The question becomes real all too quickly, as school ends and with it Anna's student visa. Just before she is scheduled to leave for England, the couple takes an overnight getaway to Catalina Island. But it turns into a too-long goodbye, clouded over by the specter of the separation to come. The next morning, Anna proposes an alternative scenario: She skip her flight and overstay her visa. Jacob is skeptical until she confronts him with an impervious argument: "We can stay in bed all summer."
But their stolen season carries a steep price. At summer's end, Anna flies home for a wedding, and when she returns to the States on a tourist visa she is detained and then turned back for her prior infraction. Lawyers are consulted; visits to London taken; plans for their future together made, and broken, and re-made. Weeks turn to months, and months to a year, then two, the emotional distance between the young lovers oscillating as clearly as the geographic. Jacob begins to move on with another woman (Jennifer Lawrence); Anna pulls him back. Perhaps they can get married. Perhaps he can move to England. Perhaps, perhaps.
Belying its title, Like Crazy is a film not about the ferocity of love, but about its fragility. Implications and complications arise between Anna and Jacob, things unsaid and things that can't be undone. Each probes the other gently but insistently for signs of betrayal or unrest: If a breakup looms, better to be the breaker than the breakee.
Doremus's direction is deft and full of delicate touches: the way Anna and Jacob are framed at first separately and then together; a shot of Anna's toes curling nervously as she talks on the phone. Though its look and texture are emphatically, almost definitionally, "indie," the film steers clear of smirky ironies and canned nostalgias. (Yes, Anna and Jacob share a somewhat overstated fondness for Paul Simon's Graceland—and in particular, the song "Crazy Love, Vol. II"—but this is a rare indulgence.)
The story is an odd amalgam of the real and invented. The director's ex-wife, who is Austrian, maintains that it is based closely on their relationship and her immigration difficulties. But the dialogue itself was largely improvised by the performers. Whatever its components, the script—credited to Doremus and Ben York Jones—has both the ring of authenticity and an enviable grace of structure, skipping lightly from moment to moment with faith that the audience will fill in the gaps.
As Anna, Jones delivers an indelibly appealing performance: smart, yearning, cursed (but not too deeply) with self-awareness. The role won her a Special Jury prize at Sundance—where Like Crazy took top honors as well—and it hints at possibilities yet to come. Yelchin, too, is excellent, if less sharply defined. His Jacob is vaguer, less moored than Anna, a tide to her moon.

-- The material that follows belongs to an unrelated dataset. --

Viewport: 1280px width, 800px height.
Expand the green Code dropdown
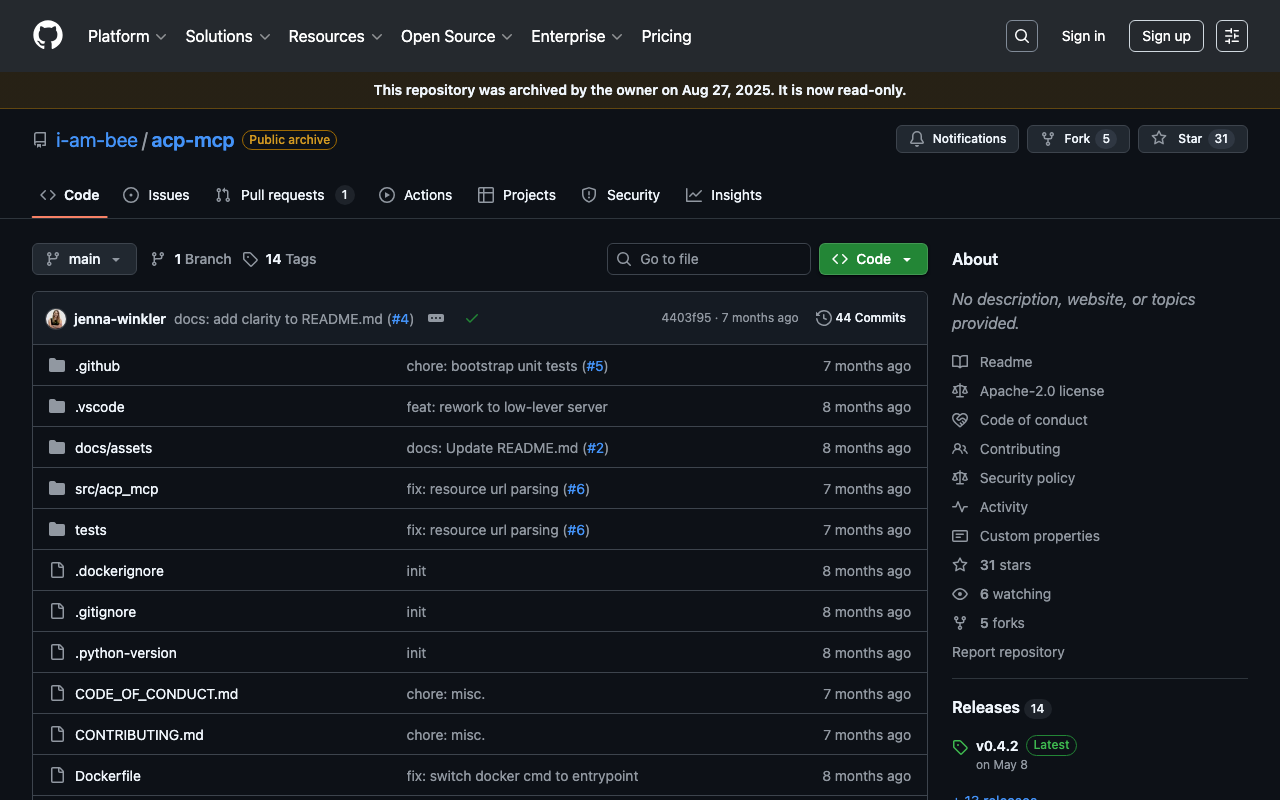(873, 259)
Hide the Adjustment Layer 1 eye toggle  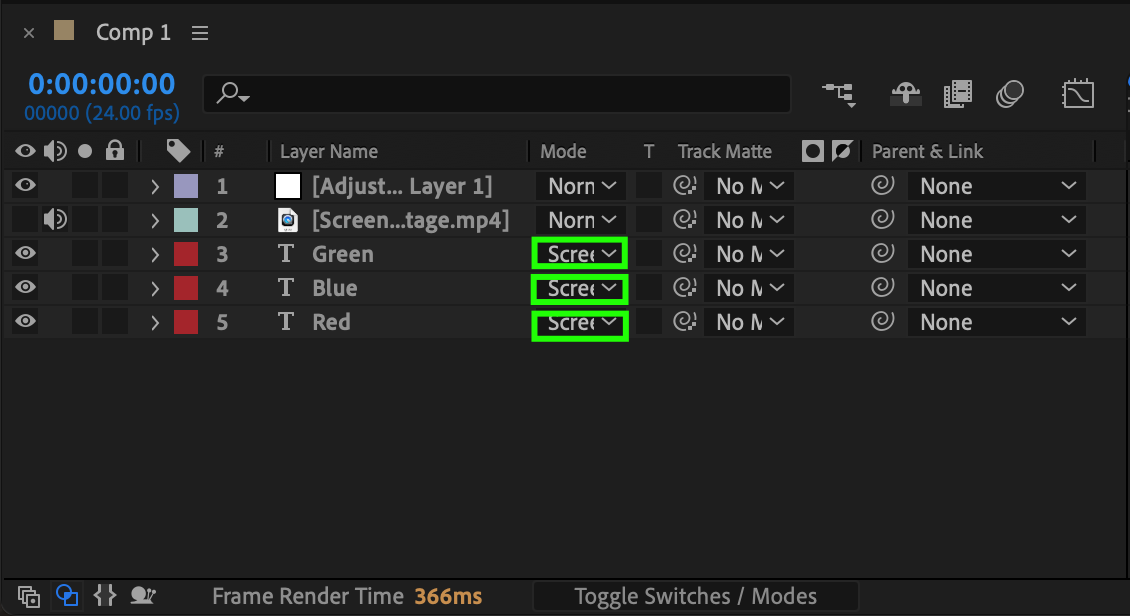[25, 186]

Like Crazy may not rise to the level of bittersweet romances such as The Umbrellas of Cherbourg or Once, but it shares their air of winsome melancholy, of hopes met and unmet. It contains echoes, too, of Annie Hall and The Graduate, especially in its elegant, equivocal conclusion. Like those films, it recognizes that love is a volatile, capricious substance, for which we human beings are frail and imperfect vessels.